Ms Zarraga dug up the glass bottle, but because it was engraved with Japanese characters, she did not know what she had found.
"I thought it was one of those perfume bottles that I usually find," she said.
Thanks to the power of social media, she was able to get a translation of the characters on the glass.
The Japanese kanji and katakana characters spelt out the phrase, 'cocaine eye drops'.
"Obviously, the first reaction is to have a bit of a laugh. But when you look a bit more into it, it's pretty incredible," Ms Zarraga said.
Medicine a form of anaesthetic
John Lamb is finishing his PhD study into the history of Japanese immigrants in Broome.
One of the people he studied was Dr Tadashi Suzuki, a medical doctor who first came to the town in 1910.
Mr Lamb had never seen anything like the cocaine eye drop bottle, but had seen other similar bottles with Dr Suzuki's name on them.
"The other bottle I've seen was a most unusual one, identifying it as belonging to Suzuki's clinic," he said.
"Dr Suzuki was first of five Japanese doctors who practised in Broome. They were the first Japanese doctors to gain registration in an Australian colony or state."
Dr Lamb believed the small bottle belonged to the Japanese hospital in Broome, located next door to Dr Suzuki's clinic.
"It's presumably made in Japan, though it could have been made in Hong Kong or Singapore by a Japanese company," he said.
It was not a stretch to say the cocaine eye drops could have been administered in the Japanese hospital in Broome.
In 1993, an article published in Japan from the Naito Museum of Pharmaceutical Science and Industry outlined the historical use of cocaine eye drops as a local anaesthetic.
According to the article, "the solution was diluted down by 150 times" and was "applied to the eyes".
Cocaine eye drops were also mentioned in both the 1926 Handbook for Sales and Making of Medicines and 1928's Compendium of Medicine Manufacturing.
Broome collectors archiving history
Keven Foulkes was another avid collector of historical objects and had been collecting bottles for 30 years.
His collection of 1,000 bottles were found on Broome beaches.
"I have got a fair few Japanese bottles as well that I have kept; a lot of Japanese sake and beer bottles, and also the medical bottles," he said.
He too believed the cocaine eye drops could have been sold from Dr Suzuki's clinic.
As for Ms Zarraga, this latest find was practically modern compared with other artefacts she had previously discovered.

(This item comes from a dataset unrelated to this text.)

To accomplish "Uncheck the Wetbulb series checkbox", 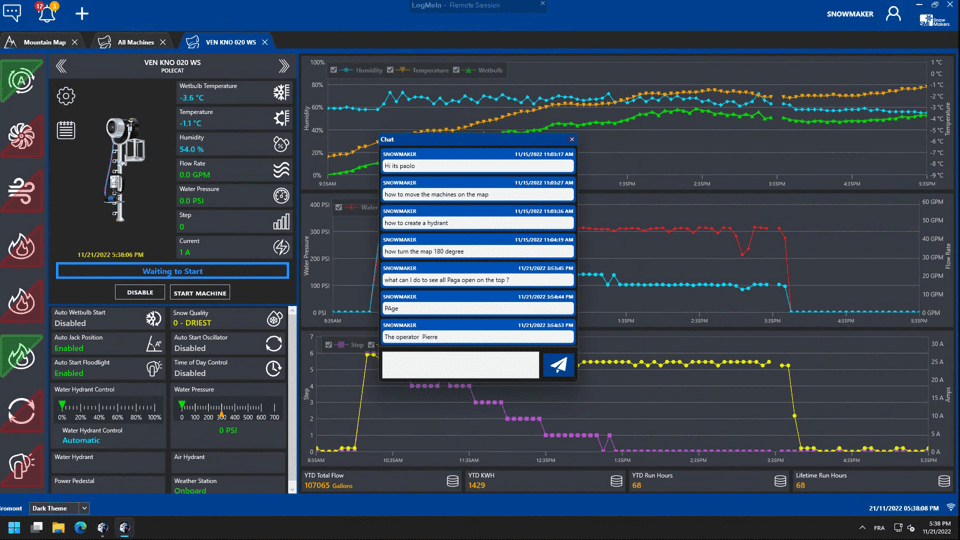I will coord(457,70).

"I volunteered back home in my country [Spain], since I was 15 years old, reconstructing Roman paths … I went and formed part of a organisation that went around searching for Roman items and rocks, so we could rebuild walls and paths that had been built by the Romans," she said.
Since moving to Broome, she had been looking at the ground for the better part of 15 years.
"My kids hate it … I do not stop looking to the ground. My kids are quite embarrassed!" she said.
But she said the mystery spurs her on.
"To know that someone has actually been touching that … you wonder whose hands they were …. And what the outcome was of that person's life," she said.
Ms Zarraga said it wasn't easy or pretty to find the objects in the pindan red dirt.
"You have to dig and you gotta have red dirty fingernails and fingers," she said.
"I think you have, like, kind of a sixth sense. Anyone that actually goes and looks for things like this will tell you that after a while, you can feel it as you look around on the ground and the soil where you actually might be able to find something."
Ms Zarraga said she would donate the latest find to the Broome Historical Museum.
"I think the best thing for it is to go to someone that's going to make a better use of it. There's no point in it staying at home and picking up dust," she said.